- [Task objective]:
From the listing below, copy only the lines running from the line that contains "Open the YouTube bookmark" to the line that contains "Image resolution: width=1292", both included.

*** Available data Section Begins ***

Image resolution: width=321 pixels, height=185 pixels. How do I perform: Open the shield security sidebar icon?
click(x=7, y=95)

*** Available data Section Ends ***
*** Available data Section Begins ***

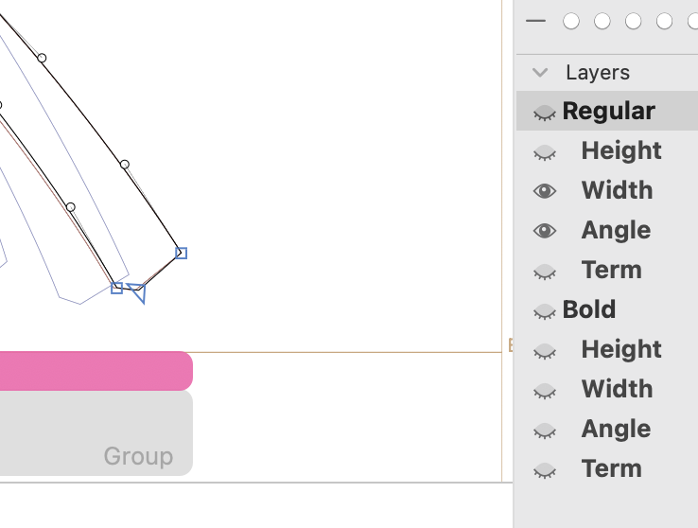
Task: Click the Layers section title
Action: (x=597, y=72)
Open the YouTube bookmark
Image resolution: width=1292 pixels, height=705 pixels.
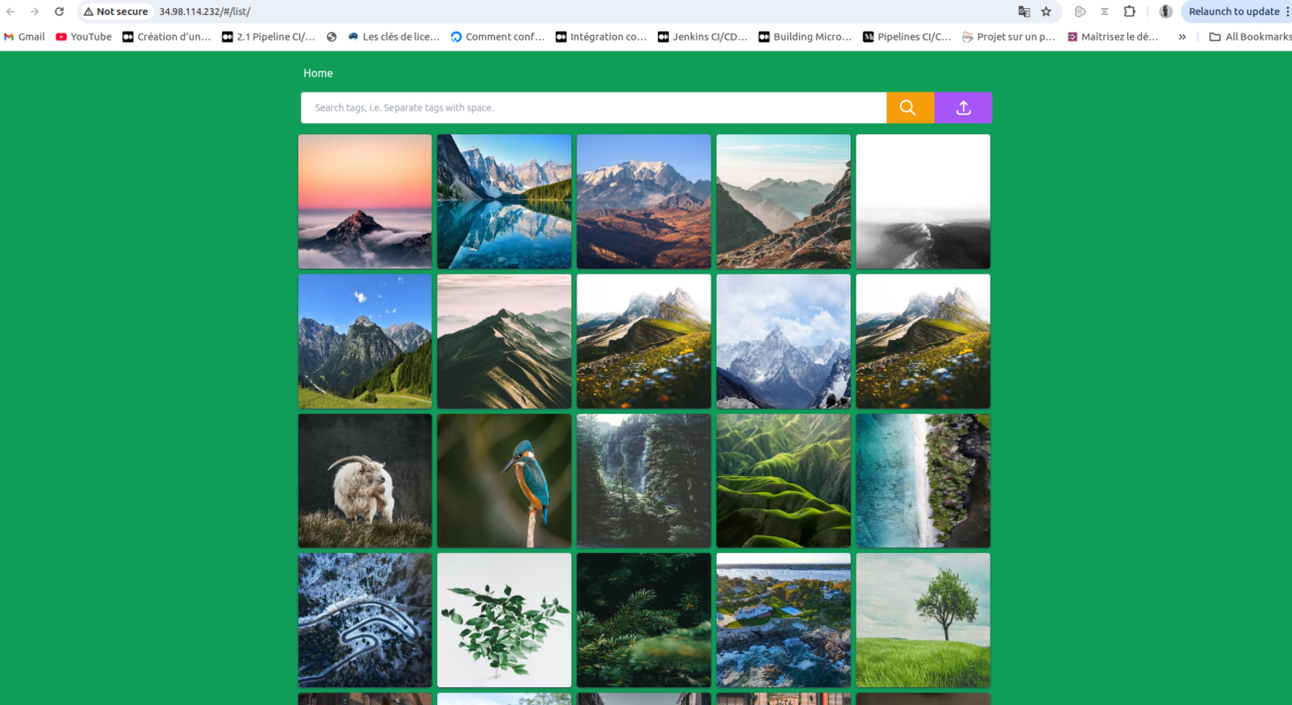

*** Available data Section Ends ***

- [Written response]:
Open the YouTube bookmark
Image resolution: width=1292 pixels, height=705 pixels.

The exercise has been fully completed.